METALTRASHFACTORY - Three Bodies Layers
(2011 - Autoprodotto)voto: 6/10
C'era una volta il vecchio caro trash: velocità, ritmi aggressivi, doppia cassa, riff di chitarra complessi e tecnica a volontà. Senza alcun dubbio si tratta tuttora della tipica musica senza vie di mezzo tanto cara al metallaro old style, da sempre poco aperto ai cambiamenti e desideroso di gustarsi solamente la giusta razione di puro metallo spremuta al massimo livello. Poi, si sa, il tempo scorre inesorabile dando vita a cambiamenti più o meno graditi, ed è opinione comune che il futuro del metal risieda nelle innovazioni e, in particolare, nelle contaminazioni tra un genere e l'altro.
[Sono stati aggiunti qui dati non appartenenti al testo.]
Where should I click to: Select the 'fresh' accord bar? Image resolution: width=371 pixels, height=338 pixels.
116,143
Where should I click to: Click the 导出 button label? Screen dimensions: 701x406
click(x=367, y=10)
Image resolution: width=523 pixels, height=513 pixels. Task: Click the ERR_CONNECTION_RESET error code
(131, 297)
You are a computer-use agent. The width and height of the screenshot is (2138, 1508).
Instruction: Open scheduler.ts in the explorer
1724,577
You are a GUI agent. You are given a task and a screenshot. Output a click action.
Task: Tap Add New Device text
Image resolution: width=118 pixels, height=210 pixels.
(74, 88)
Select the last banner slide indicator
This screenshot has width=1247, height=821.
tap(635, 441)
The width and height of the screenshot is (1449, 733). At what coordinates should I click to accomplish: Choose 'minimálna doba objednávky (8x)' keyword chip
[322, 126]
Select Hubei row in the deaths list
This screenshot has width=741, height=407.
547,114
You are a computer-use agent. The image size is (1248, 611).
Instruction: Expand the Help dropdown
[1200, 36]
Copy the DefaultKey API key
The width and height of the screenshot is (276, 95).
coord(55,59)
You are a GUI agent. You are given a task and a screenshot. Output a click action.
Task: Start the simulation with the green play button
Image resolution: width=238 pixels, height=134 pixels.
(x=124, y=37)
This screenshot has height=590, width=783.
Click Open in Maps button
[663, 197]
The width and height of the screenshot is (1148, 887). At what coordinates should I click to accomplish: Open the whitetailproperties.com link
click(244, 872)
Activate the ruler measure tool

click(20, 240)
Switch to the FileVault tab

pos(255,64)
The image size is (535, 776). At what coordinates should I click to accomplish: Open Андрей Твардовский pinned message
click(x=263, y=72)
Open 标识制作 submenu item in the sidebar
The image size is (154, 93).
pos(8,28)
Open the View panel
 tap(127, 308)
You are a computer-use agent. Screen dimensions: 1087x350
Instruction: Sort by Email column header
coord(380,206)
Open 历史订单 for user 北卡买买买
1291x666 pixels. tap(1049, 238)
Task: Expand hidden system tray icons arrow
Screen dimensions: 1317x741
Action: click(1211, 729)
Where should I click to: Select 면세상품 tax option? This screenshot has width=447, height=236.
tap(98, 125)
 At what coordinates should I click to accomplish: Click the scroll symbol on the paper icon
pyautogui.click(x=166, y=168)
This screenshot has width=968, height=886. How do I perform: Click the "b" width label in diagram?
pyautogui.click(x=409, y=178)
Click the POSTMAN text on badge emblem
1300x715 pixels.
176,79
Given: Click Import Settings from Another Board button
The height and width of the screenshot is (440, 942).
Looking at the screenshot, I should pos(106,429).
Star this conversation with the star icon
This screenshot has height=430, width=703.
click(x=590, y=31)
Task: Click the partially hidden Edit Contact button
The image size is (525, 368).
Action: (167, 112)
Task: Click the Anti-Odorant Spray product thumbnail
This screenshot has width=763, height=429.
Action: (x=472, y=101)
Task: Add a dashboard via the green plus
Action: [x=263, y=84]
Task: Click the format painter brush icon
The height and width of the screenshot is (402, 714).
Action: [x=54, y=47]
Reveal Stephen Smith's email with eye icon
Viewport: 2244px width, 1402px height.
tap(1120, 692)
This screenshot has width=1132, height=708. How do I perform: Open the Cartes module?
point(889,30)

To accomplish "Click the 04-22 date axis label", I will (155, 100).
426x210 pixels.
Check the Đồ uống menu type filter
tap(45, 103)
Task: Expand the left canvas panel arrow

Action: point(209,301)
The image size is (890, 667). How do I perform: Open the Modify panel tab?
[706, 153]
A piccole dosi, aggiungo io, perchè le tradizioni andrebbero rispettate in tutta la loro semplicità ed autenticità, senza alcuna eccezione. Questa premessa, tutt'altro che polemica, credo sia la giusta introduzione per i nostrani MetalTrashFactory, band giunta alla pubblicazione del primo full lenght e che si pone proprio in una sorta di continuum temporale tra passato e presente. A dispetto del nome, il combo veneto cerca infatti soluzioni desuete proponendo un prodotto dotato di un vasto spettro sonoro e, per questo motivo, di amletica collocazione: un post-thrash metal tinto di death doom (My Dying Bride del triennio '92/'95 e primissimi Anathema), accenni sludge (su tutti Crowbar e Down) e, sullo sfondo, l'evidente bagaglio di un trascorso punk-rock che fa capolino tra una nota e l'altra. Il risultato, a mio avviso, è un meltin' pot di chiara astrazione moderna dove è facile ravvisare sia aspetti positivi che negativi. Da un lato va in effetti sottolineata con merito la capacità di saper rileggere le tanti componenti derivative attraverso una buona personalità; dall'altro però a farne le spese sono certamente gli scorci tipicamente classici, offuscati da influenze così diverse da farli sembrare un banale contorno. Allo stesso modo, se è vero che l'eterogeneità viene domata e resa organica scongiurando un esito caotico, è altrettanto innegabile che sulla lunga distanza “Three Bodies Layers” cade nella trappola della ripetitività e della scontatezza.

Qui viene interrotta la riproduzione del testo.